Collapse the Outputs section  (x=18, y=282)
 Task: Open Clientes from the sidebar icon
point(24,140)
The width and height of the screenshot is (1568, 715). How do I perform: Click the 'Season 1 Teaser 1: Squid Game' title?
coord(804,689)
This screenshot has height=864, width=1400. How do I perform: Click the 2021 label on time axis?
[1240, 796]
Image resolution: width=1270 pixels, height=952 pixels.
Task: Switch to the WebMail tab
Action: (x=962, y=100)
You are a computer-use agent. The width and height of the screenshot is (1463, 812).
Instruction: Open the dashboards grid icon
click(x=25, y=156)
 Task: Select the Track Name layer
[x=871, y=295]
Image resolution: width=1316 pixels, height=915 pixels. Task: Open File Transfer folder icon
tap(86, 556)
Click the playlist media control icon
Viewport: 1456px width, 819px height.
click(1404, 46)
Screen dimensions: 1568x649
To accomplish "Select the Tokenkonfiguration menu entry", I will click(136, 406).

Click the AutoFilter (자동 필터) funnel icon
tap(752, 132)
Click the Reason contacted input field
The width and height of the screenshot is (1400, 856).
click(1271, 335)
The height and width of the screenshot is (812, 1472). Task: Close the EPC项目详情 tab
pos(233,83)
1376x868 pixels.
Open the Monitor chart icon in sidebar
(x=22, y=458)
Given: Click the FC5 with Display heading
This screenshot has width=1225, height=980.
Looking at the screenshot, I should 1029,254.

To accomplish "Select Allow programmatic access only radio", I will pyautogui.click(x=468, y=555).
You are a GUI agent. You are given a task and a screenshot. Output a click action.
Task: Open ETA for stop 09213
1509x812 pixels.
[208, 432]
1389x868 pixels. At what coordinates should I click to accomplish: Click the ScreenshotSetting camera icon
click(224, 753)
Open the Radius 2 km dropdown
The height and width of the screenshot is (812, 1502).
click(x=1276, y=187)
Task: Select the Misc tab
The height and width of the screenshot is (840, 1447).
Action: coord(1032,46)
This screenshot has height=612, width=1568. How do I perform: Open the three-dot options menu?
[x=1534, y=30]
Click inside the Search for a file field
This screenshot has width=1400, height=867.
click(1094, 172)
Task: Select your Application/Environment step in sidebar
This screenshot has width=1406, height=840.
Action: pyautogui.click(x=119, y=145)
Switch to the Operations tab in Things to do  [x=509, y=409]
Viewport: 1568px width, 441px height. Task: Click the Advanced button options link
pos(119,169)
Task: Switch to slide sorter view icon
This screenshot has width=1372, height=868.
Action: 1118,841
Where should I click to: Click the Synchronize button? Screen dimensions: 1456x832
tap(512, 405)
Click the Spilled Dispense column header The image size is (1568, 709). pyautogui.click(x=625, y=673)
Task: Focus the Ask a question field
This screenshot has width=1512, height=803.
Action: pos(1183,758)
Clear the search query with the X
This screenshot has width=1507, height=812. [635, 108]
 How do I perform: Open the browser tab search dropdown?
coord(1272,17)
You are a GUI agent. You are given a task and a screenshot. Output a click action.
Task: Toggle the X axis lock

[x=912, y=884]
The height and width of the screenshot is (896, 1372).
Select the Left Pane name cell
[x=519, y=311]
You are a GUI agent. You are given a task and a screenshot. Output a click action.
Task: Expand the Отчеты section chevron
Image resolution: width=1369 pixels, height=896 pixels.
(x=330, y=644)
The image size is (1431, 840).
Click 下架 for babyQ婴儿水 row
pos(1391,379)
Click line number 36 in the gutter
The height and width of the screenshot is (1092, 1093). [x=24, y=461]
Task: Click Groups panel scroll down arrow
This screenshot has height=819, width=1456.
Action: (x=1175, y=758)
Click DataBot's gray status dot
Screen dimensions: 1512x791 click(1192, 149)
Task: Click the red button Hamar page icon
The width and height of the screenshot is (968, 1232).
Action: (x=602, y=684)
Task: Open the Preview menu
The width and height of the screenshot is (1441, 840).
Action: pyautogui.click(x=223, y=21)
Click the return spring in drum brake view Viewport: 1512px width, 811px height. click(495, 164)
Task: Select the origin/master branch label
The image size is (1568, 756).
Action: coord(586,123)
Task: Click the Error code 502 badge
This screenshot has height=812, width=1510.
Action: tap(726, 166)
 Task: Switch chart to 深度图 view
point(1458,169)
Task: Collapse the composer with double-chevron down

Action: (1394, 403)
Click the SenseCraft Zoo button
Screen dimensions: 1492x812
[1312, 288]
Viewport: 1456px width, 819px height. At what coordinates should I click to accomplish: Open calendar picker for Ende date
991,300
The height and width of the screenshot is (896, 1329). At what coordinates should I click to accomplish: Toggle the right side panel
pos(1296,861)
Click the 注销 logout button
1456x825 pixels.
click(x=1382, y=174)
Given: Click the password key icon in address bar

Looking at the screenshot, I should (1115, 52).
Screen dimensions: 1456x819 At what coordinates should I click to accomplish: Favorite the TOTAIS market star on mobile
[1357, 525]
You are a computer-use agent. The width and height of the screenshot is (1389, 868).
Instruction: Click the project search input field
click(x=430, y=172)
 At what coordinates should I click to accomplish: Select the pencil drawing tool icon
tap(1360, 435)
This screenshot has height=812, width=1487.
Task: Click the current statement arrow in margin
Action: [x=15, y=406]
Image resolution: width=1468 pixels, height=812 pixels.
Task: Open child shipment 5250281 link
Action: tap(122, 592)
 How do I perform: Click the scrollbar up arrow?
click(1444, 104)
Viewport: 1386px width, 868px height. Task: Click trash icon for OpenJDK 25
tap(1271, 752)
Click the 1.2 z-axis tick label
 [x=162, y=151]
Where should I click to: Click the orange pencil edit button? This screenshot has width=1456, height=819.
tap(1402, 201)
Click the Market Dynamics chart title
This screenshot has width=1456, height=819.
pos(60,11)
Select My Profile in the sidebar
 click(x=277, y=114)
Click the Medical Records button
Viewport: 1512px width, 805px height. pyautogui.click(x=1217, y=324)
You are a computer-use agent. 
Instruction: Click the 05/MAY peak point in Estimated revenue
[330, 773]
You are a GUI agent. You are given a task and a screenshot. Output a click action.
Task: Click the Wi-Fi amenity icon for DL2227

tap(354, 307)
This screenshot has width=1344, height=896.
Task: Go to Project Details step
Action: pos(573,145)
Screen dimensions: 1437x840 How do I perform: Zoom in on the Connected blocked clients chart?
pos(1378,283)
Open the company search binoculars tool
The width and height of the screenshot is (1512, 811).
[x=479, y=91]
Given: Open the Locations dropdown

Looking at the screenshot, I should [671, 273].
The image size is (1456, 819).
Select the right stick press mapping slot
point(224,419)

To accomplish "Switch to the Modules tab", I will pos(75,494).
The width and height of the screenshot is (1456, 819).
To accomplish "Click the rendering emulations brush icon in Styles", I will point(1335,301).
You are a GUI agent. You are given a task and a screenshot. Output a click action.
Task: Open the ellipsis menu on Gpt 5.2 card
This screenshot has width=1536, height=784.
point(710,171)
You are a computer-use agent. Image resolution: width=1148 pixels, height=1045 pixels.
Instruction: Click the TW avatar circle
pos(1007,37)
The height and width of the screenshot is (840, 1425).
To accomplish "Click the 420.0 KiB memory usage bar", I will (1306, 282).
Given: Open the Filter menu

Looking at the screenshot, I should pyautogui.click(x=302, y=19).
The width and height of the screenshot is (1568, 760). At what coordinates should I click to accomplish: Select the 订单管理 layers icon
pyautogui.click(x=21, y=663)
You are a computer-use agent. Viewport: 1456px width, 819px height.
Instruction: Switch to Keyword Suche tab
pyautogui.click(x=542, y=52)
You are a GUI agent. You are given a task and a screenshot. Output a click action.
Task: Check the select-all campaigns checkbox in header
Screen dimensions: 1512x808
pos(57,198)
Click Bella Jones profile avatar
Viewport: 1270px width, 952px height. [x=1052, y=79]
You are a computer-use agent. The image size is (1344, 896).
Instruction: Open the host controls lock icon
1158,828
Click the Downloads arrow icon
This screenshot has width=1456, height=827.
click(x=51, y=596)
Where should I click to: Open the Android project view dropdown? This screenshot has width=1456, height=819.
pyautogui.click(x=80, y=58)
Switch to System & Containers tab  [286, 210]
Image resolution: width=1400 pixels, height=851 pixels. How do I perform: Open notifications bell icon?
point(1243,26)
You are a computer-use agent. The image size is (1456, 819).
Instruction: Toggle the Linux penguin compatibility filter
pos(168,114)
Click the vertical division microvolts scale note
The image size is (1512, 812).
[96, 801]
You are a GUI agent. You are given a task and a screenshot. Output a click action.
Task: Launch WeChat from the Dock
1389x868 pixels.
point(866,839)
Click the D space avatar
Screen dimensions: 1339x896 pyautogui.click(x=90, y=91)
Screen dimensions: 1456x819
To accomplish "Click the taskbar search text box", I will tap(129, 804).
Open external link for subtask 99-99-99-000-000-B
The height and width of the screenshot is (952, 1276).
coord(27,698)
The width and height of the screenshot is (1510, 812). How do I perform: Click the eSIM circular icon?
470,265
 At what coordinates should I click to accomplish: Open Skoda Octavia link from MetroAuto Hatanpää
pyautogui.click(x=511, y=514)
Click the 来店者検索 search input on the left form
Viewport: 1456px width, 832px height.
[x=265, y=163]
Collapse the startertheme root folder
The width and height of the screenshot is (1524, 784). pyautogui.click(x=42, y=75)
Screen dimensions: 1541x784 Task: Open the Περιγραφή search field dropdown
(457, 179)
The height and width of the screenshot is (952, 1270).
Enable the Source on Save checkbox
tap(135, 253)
= = = = = = =
# THE PROBLEM
Each line from the top of the data, up to and including the line that contains "Screen dimensions: 1568x649", should be set down exactly.

# RESPONSE TO THIS TASK
Collapse the Outputs section  (x=18, y=282)
 Task: Open Clientes from the sidebar icon
point(24,140)
The width and height of the screenshot is (1568, 715). How do I perform: Click the 'Season 1 Teaser 1: Squid Game' title?
coord(804,689)
This screenshot has height=864, width=1400. How do I perform: Click the 2021 label on time axis?
[1240, 796]
Image resolution: width=1270 pixels, height=952 pixels.
Task: Switch to the WebMail tab
Action: (x=962, y=100)
You are a computer-use agent. The width and height of the screenshot is (1463, 812).
Instruction: Open the dashboards grid icon
click(x=25, y=156)
 Task: Select the Track Name layer
[x=871, y=295]
Image resolution: width=1316 pixels, height=915 pixels. Task: Open File Transfer folder icon
tap(86, 556)
Click the playlist media control icon
Viewport: 1456px width, 819px height.
click(1404, 46)
Screen dimensions: 1568x649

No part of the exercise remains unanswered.